When Rafa arrived with the horses, Leslie was shocked at their condition. The bones of their hips and ribs were clearly defined through their skin, and they were covered with ticks. We mounted up and rode off for the cloud forest. I was at ease in minutes - it felt just like how you hold your weight on a mountain bike.
After nearly two hours of riding, we stopped at Rafa's farm, tied the horses, and plunged again into the jungle.
I was immediately impressed with how thick it was, especially considering we had no trail this time. Each step was a struggle - clinging to vines and we slid through the mud and undergrowth. We couldn't see more than a few feet around us. Rafa explained how certain plants had medicinal value - this leaf was stuffed in the ears, that one ground up cured cataracts.
As we moved on, we could hear a hoot-hoot-hoot low and guttural in the distance. The sound got louder as we crossed a stream and began climbing. Eventually, as we reached the top of the hill, the sound was gone. Rafa stopped and waited for us to catch our breath, then cupped his hands and made the noise. Directly above us, the trees erupted with the screams of a dozen monkeys shouting back at us. They jumped from tree to tree, calling back every time one of us made the noise.

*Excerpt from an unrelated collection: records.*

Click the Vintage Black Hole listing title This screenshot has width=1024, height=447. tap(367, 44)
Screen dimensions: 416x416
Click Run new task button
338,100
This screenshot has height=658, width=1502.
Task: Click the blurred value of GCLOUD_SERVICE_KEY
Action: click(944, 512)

We returned to the horses and rode to another part of the farm, where Rafa led us down what seemed like a cliff. About half way down, we left the cliff and climbed right into the trees, following our guide from branch to branch. At the bottom, the waterfall was beautiful with two streams cascading to one pool. I changed and climbed under the pounding water. It was icy cold and stung my skin, but it was exhilarating. I made my way into the pool and let the intense water push me around helplessly. Rafa laughed and laughed and said I was loco. Leslie just rolled her eyes, and Carl video tapped everything.
We returned to the horses and began riding through wide open fields. The rain began again, and we galloped through the storm, yelling under the thunder and feeling completely alive.

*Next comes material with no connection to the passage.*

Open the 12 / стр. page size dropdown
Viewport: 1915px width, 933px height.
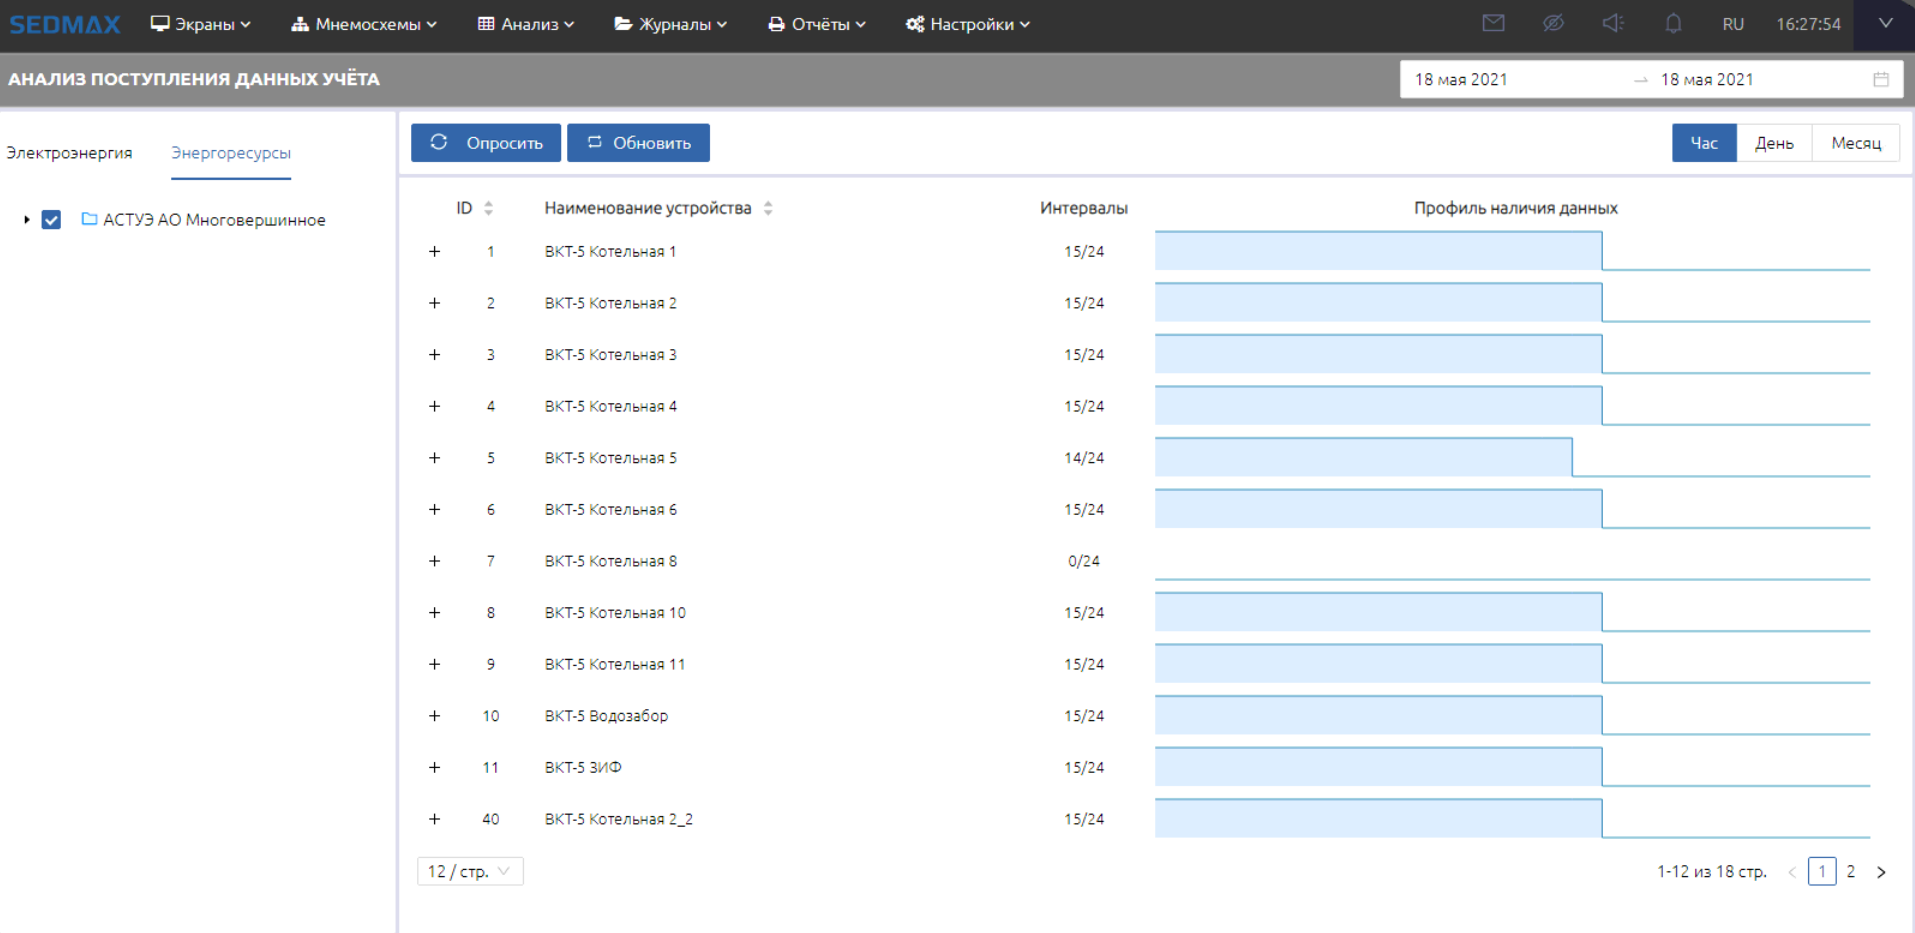point(469,872)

Later, Leslie and I drove to the Monte Verde Butterfly Farm. We listened to a lecture from Brian, a UC Santa Cruz grad student who took the job to learn more Spanish and put his biology major to work. I don't think he was getting paid, because he said his savings was gone and would be heading home soon.
The Farm raises many different species of butterflies by hand, and then recreates their natural environment in a controlled setting to study them. I hadn't realized that biologists really have no clue how a caterpillars transform into butterflies. Brian said they basically just break down into a mass of cells, which then rearrange into something else. He also told us that the butterflies breath through pores all over their bodies, and since they don't have the filters our lungs have, most can't survive near our polluted cities. I wondered how they could survive with all the tour busses and trucks we've seen spewing out thick black smoke in Costa Rica.